Electrochemical Immunodetection of Bacillus anthracis Spores

Abstract

The Centers for Disease Control and Prevention (CDC) classifies Bacillus anthracis as one of the most dangerous pathogens that may affect public health and national security. Due to its importance as a potential biological weapon, this bacteria has been classified in the highest category A, together with such pathogens as variola virus or botulinum neurotoxin. Characteristic features of this pathogen that increase its military importance are the ease of its cultivation, transport, and storage and its ability to create survival forms that are extremely resistant to environmental conditions. However, beyond bioterrorism, B. anthracis is also a naturally occurring pathogen. Anthrax outbreaks occur in livestock and wildlife, particularly in spore-contaminated regions of Africa, Asia, and North America. Spores persist for decades, leading to recurrent infections and zoonotic transmission through direct contact, inhalation, or consumption of contaminated meat. This work presents a new electrochemical method for detecting and quantifying B. anthracis in spore form using a selective immune reaction. The developed method is based on the thiol-modified electrodes that constitute the sensing element of the electrochemical system. Tests with the B. anthracis spore suspension showed that the detection limit for this pathogen is as low as 10³ CFU/mL. Furthermore, it was possible to quantify the analyte with a sensitivity of 11 mV/log (CFU/mL). Due to several features, such as low unit cost, portability, and minimal apparatus demands, this method can be easily implemented in field analyzers for this pathogen and provides an alternative to currently used techniques and devices.
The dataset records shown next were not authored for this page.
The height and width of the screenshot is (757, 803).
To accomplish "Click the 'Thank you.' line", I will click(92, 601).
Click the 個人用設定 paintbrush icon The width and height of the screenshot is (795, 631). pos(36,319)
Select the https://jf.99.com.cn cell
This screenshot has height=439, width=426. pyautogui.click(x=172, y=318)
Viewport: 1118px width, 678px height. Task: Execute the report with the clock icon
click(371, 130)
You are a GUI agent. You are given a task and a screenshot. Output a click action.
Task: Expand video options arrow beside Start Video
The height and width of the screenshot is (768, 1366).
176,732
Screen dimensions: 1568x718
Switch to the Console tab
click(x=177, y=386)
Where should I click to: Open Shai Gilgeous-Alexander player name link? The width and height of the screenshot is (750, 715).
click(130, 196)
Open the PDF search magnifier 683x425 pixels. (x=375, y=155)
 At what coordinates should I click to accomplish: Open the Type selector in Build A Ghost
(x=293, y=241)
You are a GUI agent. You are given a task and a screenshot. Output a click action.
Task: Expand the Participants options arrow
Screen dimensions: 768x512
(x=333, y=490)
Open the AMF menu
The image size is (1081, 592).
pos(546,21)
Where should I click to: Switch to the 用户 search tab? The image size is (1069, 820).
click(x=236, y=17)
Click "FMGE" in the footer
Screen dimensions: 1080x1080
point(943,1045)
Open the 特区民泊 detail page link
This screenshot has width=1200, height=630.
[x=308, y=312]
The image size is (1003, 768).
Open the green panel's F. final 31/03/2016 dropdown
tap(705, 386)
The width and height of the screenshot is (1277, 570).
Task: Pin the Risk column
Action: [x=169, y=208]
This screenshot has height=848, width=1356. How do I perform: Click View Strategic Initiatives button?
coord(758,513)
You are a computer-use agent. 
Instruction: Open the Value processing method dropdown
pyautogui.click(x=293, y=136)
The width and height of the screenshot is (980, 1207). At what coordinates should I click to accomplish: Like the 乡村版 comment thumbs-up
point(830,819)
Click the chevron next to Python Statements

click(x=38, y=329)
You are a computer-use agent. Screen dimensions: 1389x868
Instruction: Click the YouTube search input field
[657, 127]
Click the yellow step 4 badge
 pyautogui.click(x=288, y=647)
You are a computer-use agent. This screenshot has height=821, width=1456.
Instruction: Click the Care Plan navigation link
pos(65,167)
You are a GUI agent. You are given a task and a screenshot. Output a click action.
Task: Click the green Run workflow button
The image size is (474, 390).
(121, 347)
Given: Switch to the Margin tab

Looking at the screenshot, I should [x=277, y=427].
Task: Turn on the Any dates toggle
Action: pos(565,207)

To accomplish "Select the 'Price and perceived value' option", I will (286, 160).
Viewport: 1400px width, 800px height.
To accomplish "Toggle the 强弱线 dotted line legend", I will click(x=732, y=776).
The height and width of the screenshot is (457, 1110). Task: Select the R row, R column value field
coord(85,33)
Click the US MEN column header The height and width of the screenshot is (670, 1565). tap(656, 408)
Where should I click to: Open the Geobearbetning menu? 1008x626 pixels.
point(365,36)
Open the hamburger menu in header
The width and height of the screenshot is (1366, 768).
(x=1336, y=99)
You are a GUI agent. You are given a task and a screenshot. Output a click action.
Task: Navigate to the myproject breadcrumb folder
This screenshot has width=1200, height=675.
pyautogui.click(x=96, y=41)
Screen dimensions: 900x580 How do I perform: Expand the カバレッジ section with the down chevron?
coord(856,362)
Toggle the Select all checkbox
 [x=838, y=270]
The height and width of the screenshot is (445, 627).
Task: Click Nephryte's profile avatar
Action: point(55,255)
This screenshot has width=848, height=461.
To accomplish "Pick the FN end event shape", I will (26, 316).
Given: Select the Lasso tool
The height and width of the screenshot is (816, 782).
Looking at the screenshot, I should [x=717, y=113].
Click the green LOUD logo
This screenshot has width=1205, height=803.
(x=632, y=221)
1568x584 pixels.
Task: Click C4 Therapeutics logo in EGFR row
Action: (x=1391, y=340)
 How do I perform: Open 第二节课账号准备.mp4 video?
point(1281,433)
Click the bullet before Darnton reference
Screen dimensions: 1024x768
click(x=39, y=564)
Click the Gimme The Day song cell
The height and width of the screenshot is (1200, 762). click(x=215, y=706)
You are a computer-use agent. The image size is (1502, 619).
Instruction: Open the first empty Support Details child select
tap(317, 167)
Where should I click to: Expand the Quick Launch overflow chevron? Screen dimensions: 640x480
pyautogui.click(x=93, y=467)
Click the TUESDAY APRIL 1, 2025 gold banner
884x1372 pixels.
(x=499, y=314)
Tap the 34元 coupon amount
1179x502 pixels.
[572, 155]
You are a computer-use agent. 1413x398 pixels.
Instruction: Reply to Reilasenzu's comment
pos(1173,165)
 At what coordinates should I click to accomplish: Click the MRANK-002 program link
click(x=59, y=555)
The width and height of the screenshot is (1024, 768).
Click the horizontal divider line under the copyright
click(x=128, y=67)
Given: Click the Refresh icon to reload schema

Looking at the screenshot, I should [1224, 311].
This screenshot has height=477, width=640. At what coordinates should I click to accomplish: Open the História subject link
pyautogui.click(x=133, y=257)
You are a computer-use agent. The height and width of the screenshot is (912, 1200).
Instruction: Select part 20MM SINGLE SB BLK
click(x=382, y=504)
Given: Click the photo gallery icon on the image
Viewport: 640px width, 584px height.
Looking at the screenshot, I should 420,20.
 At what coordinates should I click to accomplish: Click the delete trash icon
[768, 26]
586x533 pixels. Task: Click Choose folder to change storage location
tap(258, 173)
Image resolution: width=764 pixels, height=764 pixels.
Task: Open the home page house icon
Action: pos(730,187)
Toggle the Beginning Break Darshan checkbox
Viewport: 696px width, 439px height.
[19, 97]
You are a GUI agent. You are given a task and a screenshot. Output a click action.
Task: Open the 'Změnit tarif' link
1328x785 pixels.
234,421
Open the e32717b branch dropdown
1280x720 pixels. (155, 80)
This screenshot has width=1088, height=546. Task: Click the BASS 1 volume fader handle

Keywords: Bacillus anthracis spore detection; electrochemical biosensor; immunoelectrochemical detection; microbiological analysis; portable sensor.

Figure 1

Modification of gold electrode: schematic illustration of the stages of modification. Cleaning of the gold electrode surface, formation of a self-assembled monolayer using 4-tert-butylbenzenethiol, deposition of gold nanoparticles, covalent immobilization of primary monoclonal antibodies specific to Bacillus anthracis, and passivation with bovine serum albumin to prevent nonspecific adsorption.

Figure 2

The Principal Component Analysis (PCA) biplot describing the specificity of the tested monoclonal antibodies against Bacillus spores and the differences between antibodies.

Figure 3

Cyclic voltammograms recorded for individual stages of modification of the working electrode surface: (a) electrochemical cleaning of the electrode; (b) working electrode with a layer of TBBT; (c) working electrode with a reconstituted layer of gold nanoparticles; (d) working electrode with deposited primary antibodies SA27.

Figure 4

Cyclic voltammograms after incubation with B. anthracis. The measurement was performed using a concentration of 10⁸ CFU/mL of B. anthracis spores in PBS. Five CV cycles were conducted for each electrode.

Figure 5

A graph showing the change in the recorded voltammogram depending on the concentration of B. anthracis from 10³ to 10⁸ CFU/mL in 0.1 M PBS at pH 7.4 and 1 mM of ferrocyanide.

Figure 6

A plot showing the relationship between voltage and current changes as a function of B. anthracis concentration from 10³ to 10⁸ CFU/mL in 0.1 M PBS and 1 mM of ferrocyanide at pH 7.4: current vs. concentration (a), potential vs. concentration (b). Each point corresponds to the current and potential values at the maximum of the reduction peak.

Figure 7

The scan of the electrode surface obtained using the CSLM (a) without antibodies, (b) coated with primary and secondary antibodies. The fluorescent image from the CSLM (c) without antibodies, (d) coated with primary and secondary antibodies. Image obtained using the STEM, magnification (1000×), (e) without antibodies, (f) coated with primary and secondary antibodies.